##### Available data #####

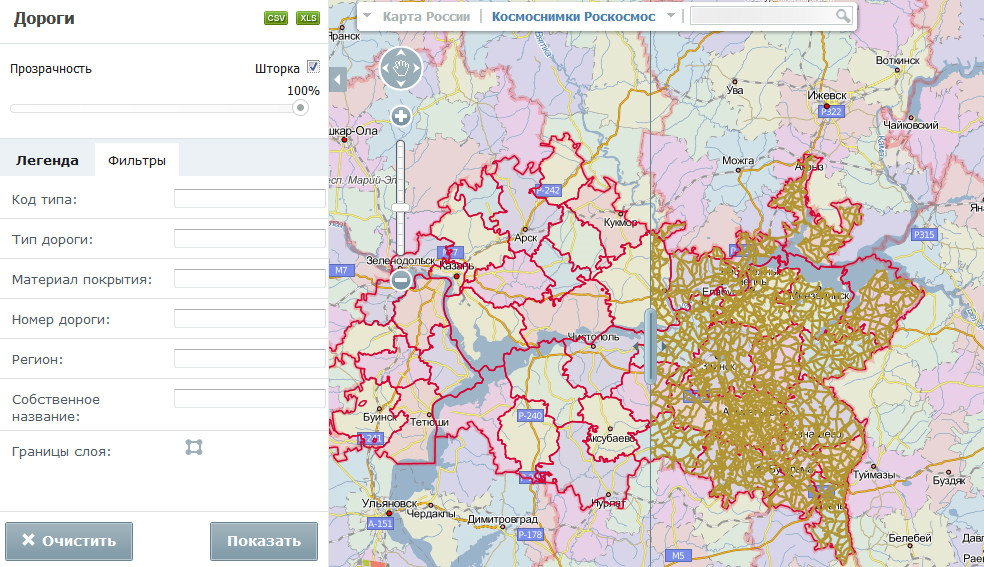984x567 pixels.
Task: Click the map zoom level slider handle
Action: [401, 207]
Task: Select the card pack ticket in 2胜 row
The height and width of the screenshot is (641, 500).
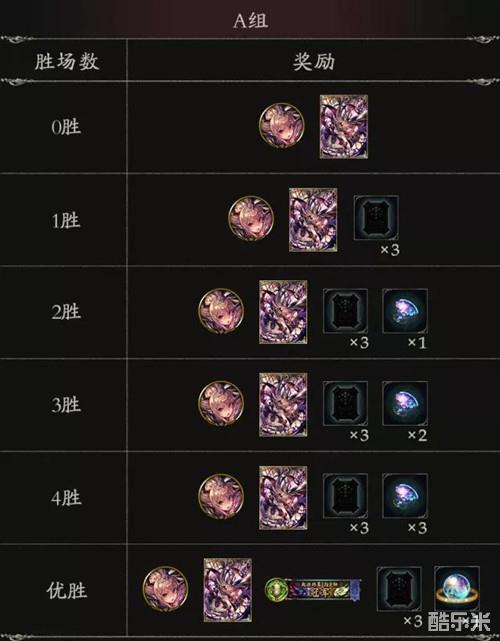Action: [345, 311]
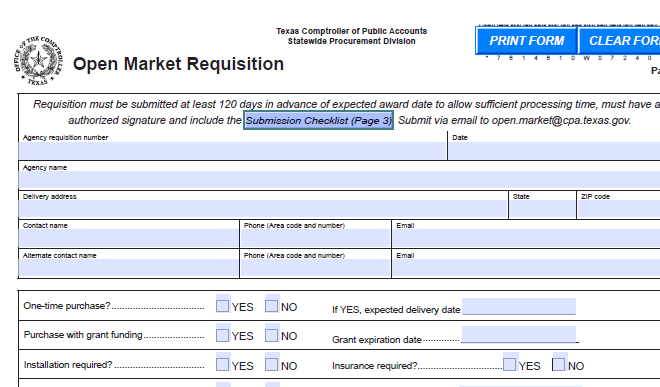
Task: Select the State input field
Action: [543, 209]
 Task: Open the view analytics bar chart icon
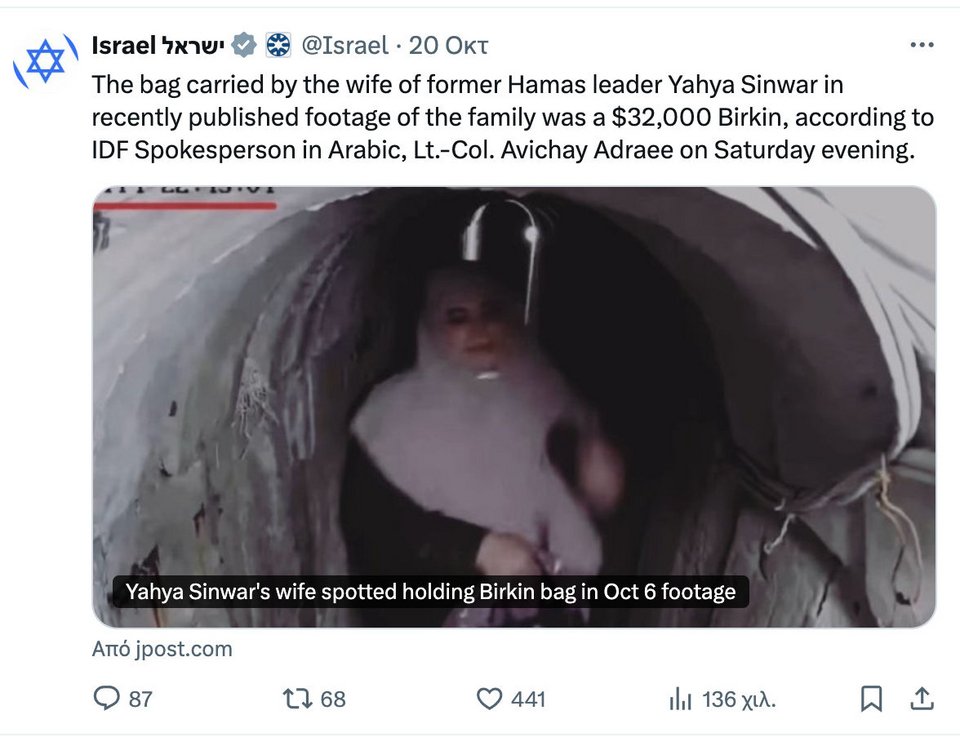(x=680, y=698)
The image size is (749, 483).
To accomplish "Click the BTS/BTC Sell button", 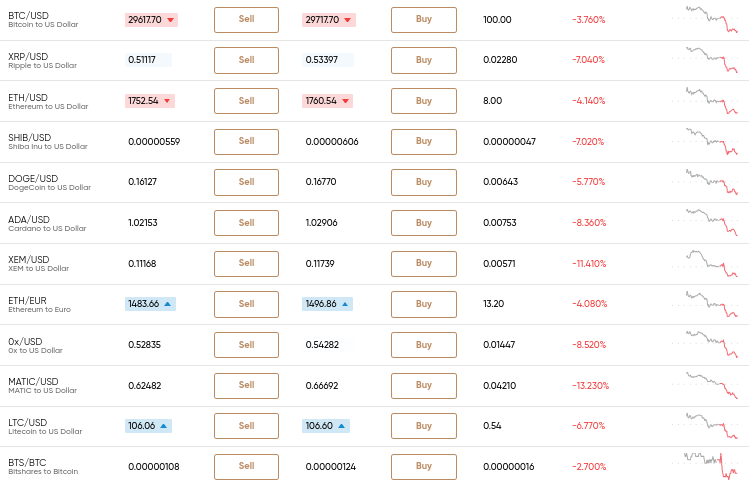I will pyautogui.click(x=246, y=467).
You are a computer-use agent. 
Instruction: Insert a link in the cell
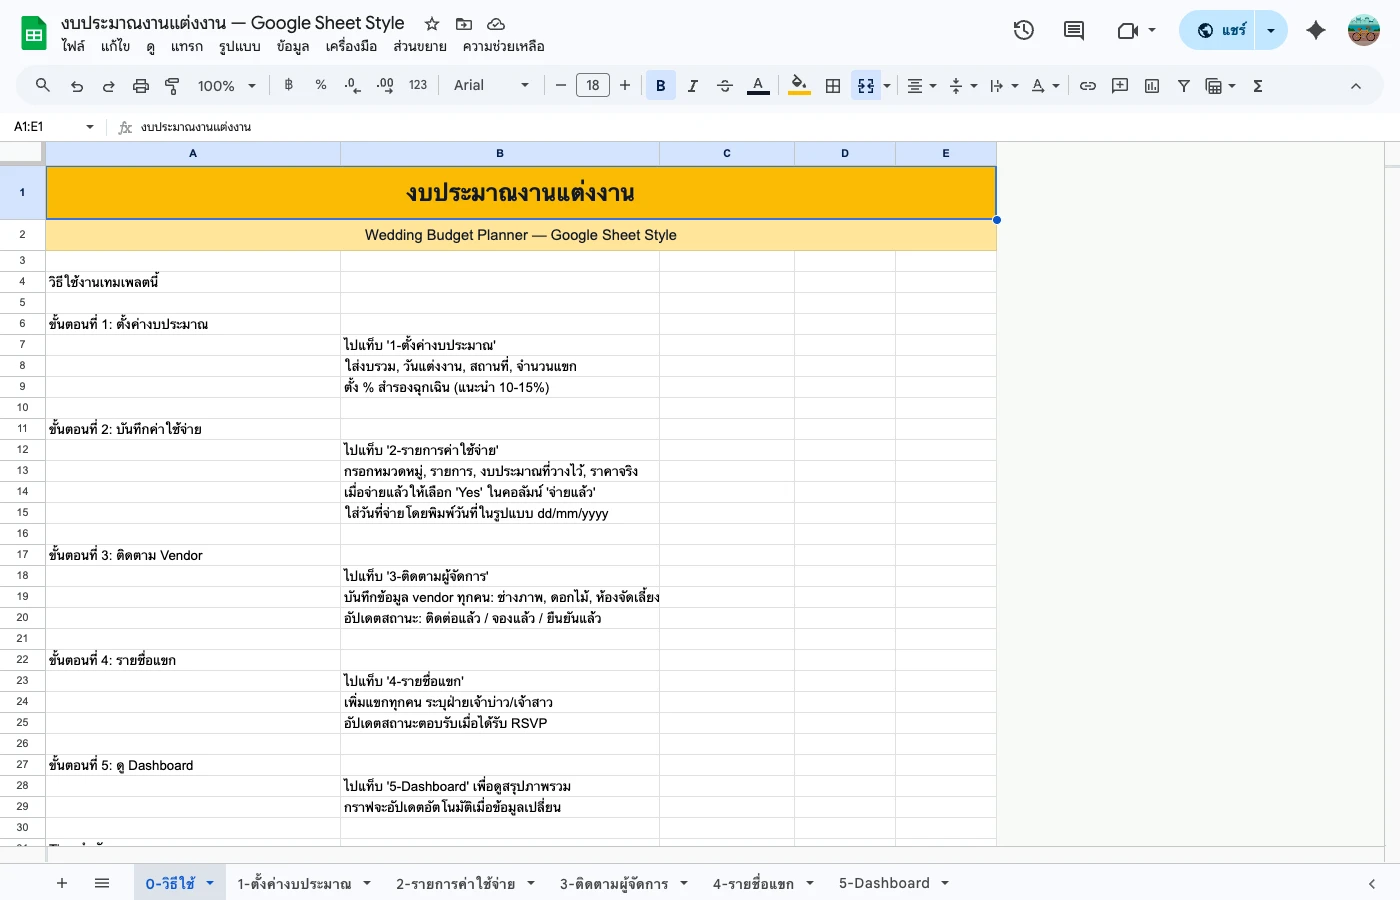(1088, 85)
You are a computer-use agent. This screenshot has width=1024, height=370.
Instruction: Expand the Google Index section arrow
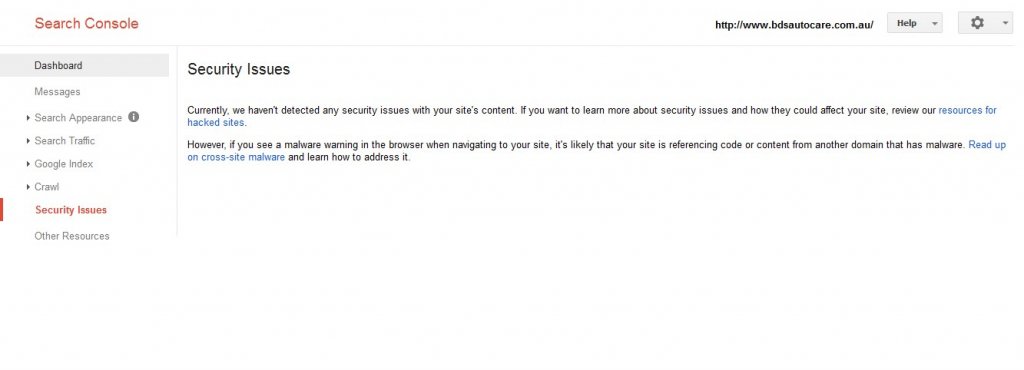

#####

▶ **The problem**
Tally the lines above that include "agent"; give only the tally.

▶ **Worked solution**
2